I’m embarking on a new adventure: to intentionally incorporate one simple act of kindness into each day for one year. My certainty that kindness can change the world is a little like throwing a glass ball into the ocean and believing it won’t break.

Feel free to call this series: 365 Reasons to Roll Your Eyes, but science says your own happiness will increase if you share the journey.

It was cold and windy a few nights back when Chester and I headed out the door on his last walk before bedtime. Rain was forecast. A south easterly breeze kicked up, already strong enough to rustle the eucalyptus and jangle the wind chimes. Two owls called to each other down the dark hill.
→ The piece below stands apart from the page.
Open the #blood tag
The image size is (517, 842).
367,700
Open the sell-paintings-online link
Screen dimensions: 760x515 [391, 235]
I was a little mad at myself, wondering if this year of kindness was already floundering since I hadn’t really found a way to be intentionally kind all day. I’d baked bread and shared it at a neighborhood dinner potluck. But I would have done that anyway. I’d been part of a conversation about where to donate the jar of money our friend group fed  all year instead of buying gifts for each other. But that felt like riding the coattails of a 2018 decision. Bah, I thought. I’ll do two kind things tomorrow.
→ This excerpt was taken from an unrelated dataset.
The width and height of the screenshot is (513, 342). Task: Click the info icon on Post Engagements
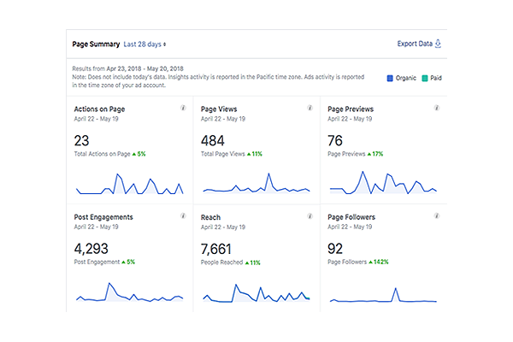tap(183, 217)
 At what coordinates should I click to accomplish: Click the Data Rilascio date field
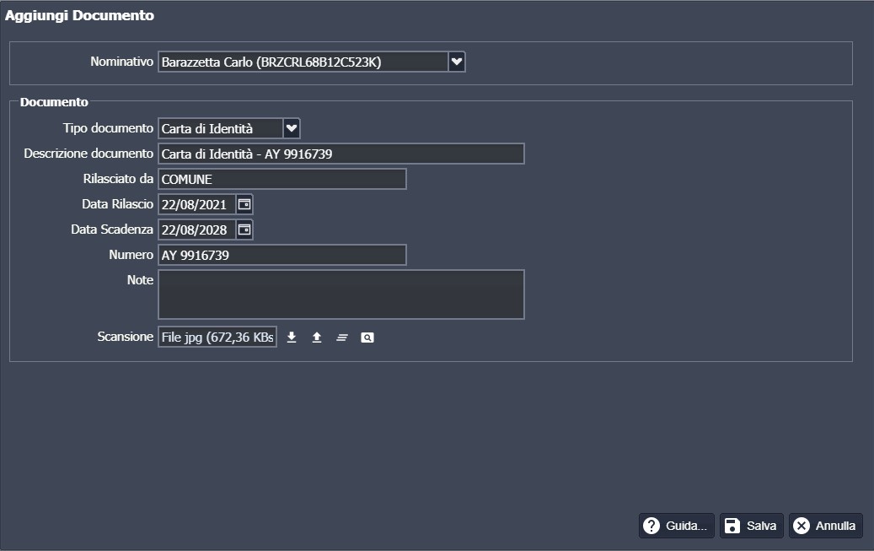click(x=196, y=204)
Watch for coyotes, Jim said when we left. I saw one crossing the street just now as I was taking out the trash cans.

Stepping into nearly silent darkness, with its sage-fresh cold air, and tree-lined canopy, is my favorite nightcap. I take a flashlight, but rarely turn it on, especially on a night like this with the waning crescent moon, mars on the far horizon and stars enough to brighten the road.

Forgive me, I asked the moon.

There isn’t a sidewalk, but I can see cars’ headlights in plenty of time to move onto gravel or bushes long before the driver would have to swerve. Anyway, in my sleepy neighborhood on a Sunday night, cars are rare and I’ve never been hit.

So when a black SUV roared up the hill and pulled a u-turn a few feet from me and Chester, I startled. The back passenger door opened and a figure emerged, stood at the car’s back bumper, seeming to watch me. Chester growled low.

Mrs. Keefe!

I recognized the voice of a now-man, a once 7-year-old boy I’d met when we first moved in.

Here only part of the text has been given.